The financial markets are now dominated by institutions that have lost very large amounts of money, over the past decade, by repeatedly underestimating the heights to which inflation would go. If the lenders were to sense that the Federal Reserve was collaborating in another big election-year boom with the usual inflationary hangover, something like panic would grip the financial world--and interest would rise, not fall. That's what happened in early 1980, throwing the economy into a short, painful recession. With minor variations, the same thing has happened twice since then--in December 1980 and again last spring. This record strongly suggests that the Federal Reserve has very little control over interest. It can do nothing to lower rates, but any significant departure from its present posture will raise them. The rates are currently being set primarily by the lenders' fears of inflation. There is no other explanation for their behavior in recent weeks, when they have been rising while the country fell sharply into recession.

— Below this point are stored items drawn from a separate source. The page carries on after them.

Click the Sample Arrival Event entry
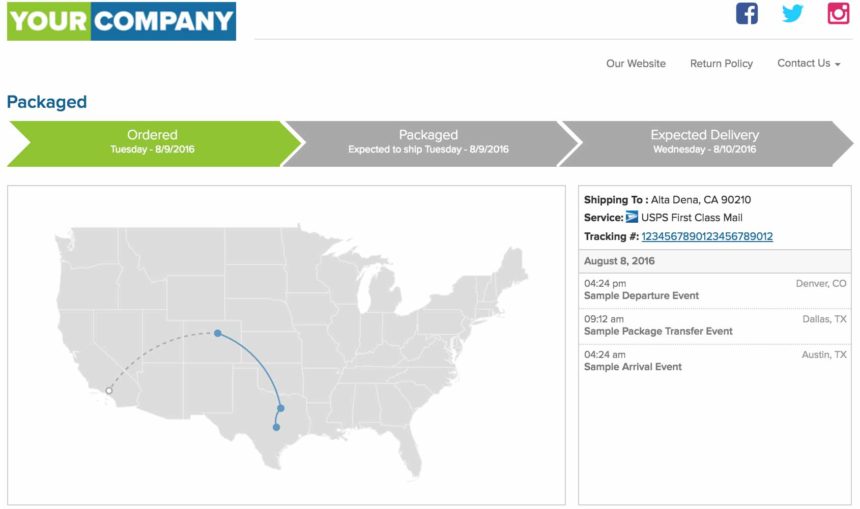This screenshot has height=509, width=860. 632,367
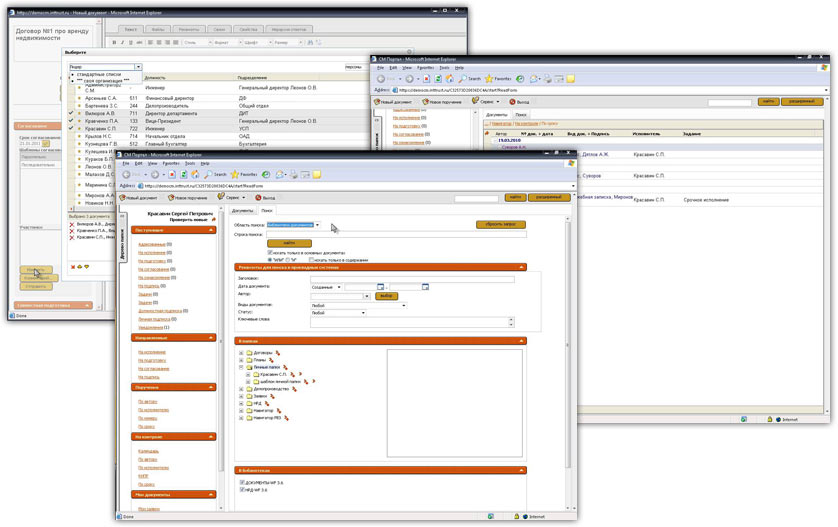The height and width of the screenshot is (527, 838).
Task: Toggle 'искать только в основных документах' checkbox
Action: (x=270, y=253)
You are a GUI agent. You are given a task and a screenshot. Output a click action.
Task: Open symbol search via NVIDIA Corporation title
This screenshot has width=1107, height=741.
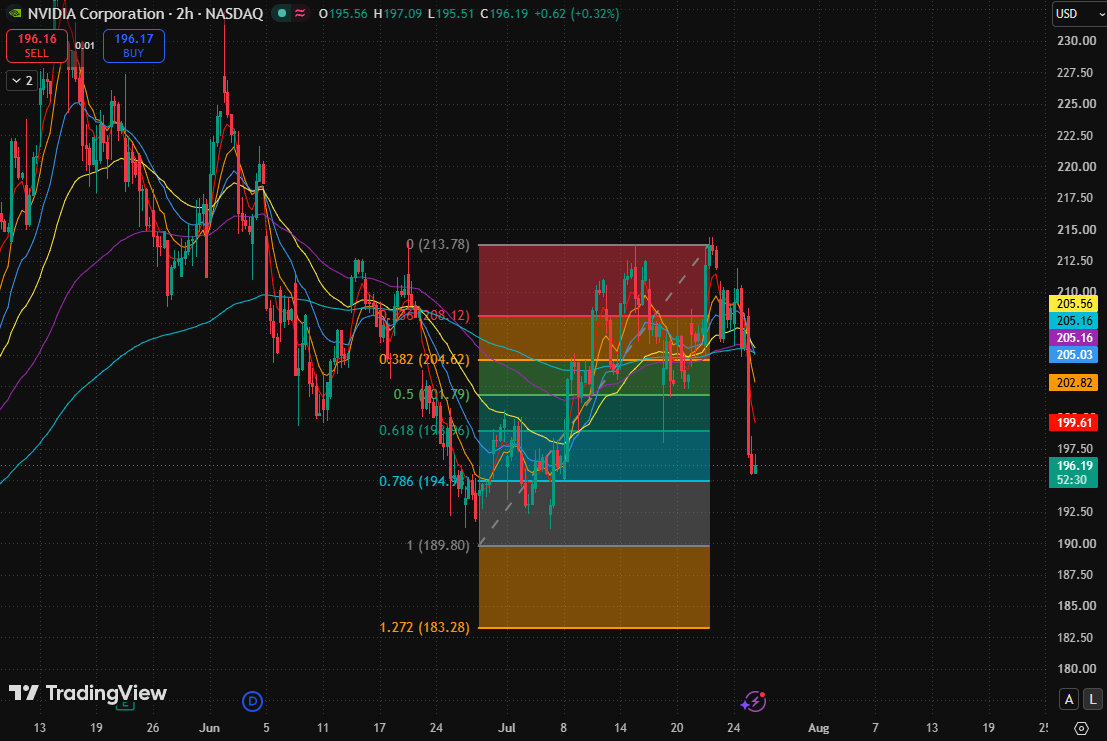point(96,13)
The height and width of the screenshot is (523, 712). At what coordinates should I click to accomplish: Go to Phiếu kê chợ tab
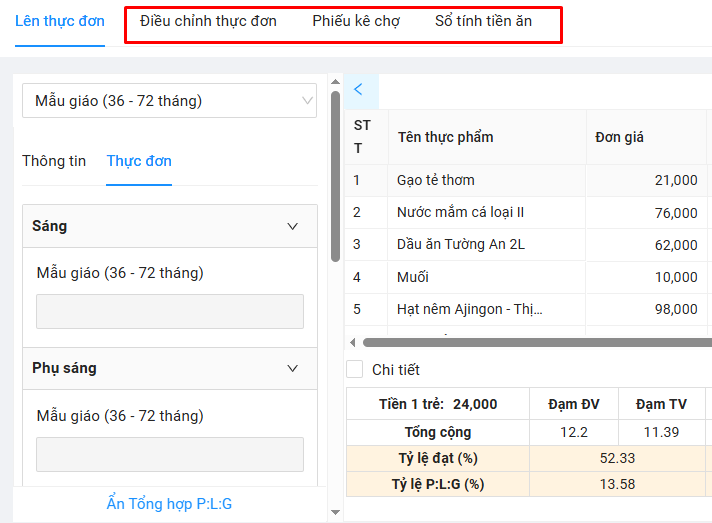tap(355, 21)
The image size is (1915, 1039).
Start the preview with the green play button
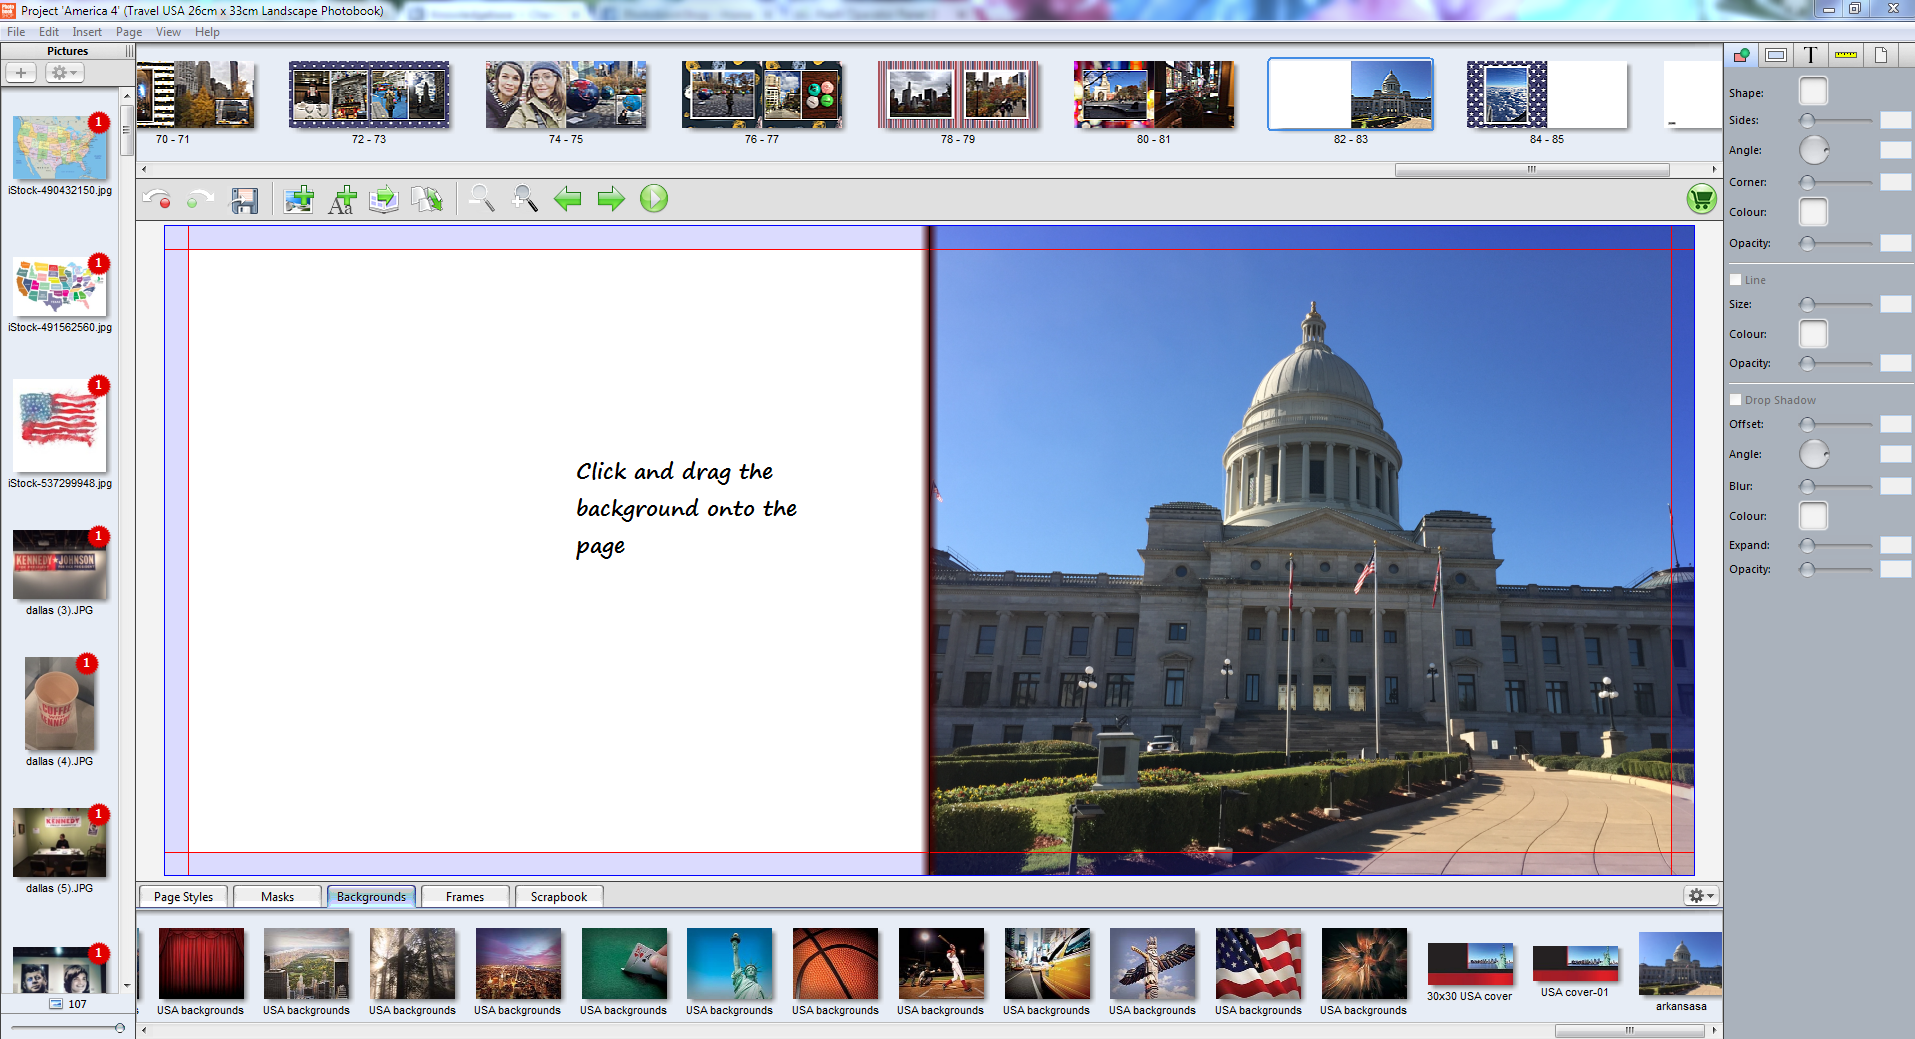[x=654, y=199]
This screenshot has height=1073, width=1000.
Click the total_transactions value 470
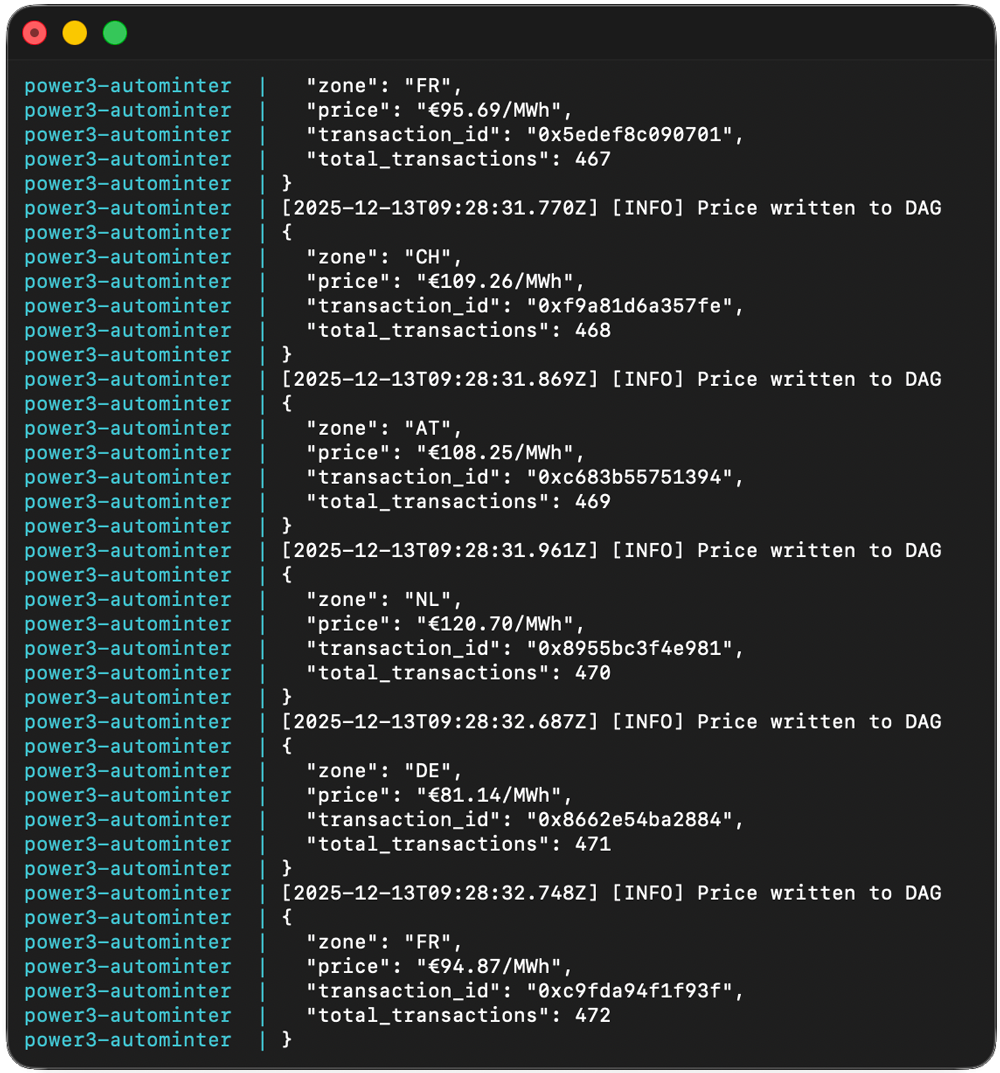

This dilemma of the rates probably is insoluble, as long as the White House promises nothing but large and continuing deficits that aggravate fears of high and continuing inflation. Sensible budget strategy at the White House can take some of the pressure off monetary policy and interest. Until it does, the present pattern of repeated slumps and rising unemployment is likely to persist. That's another reason for the extraordinary importance of the budget plans, for next year and the years beyond, that Mr. Reagan will publish early next month.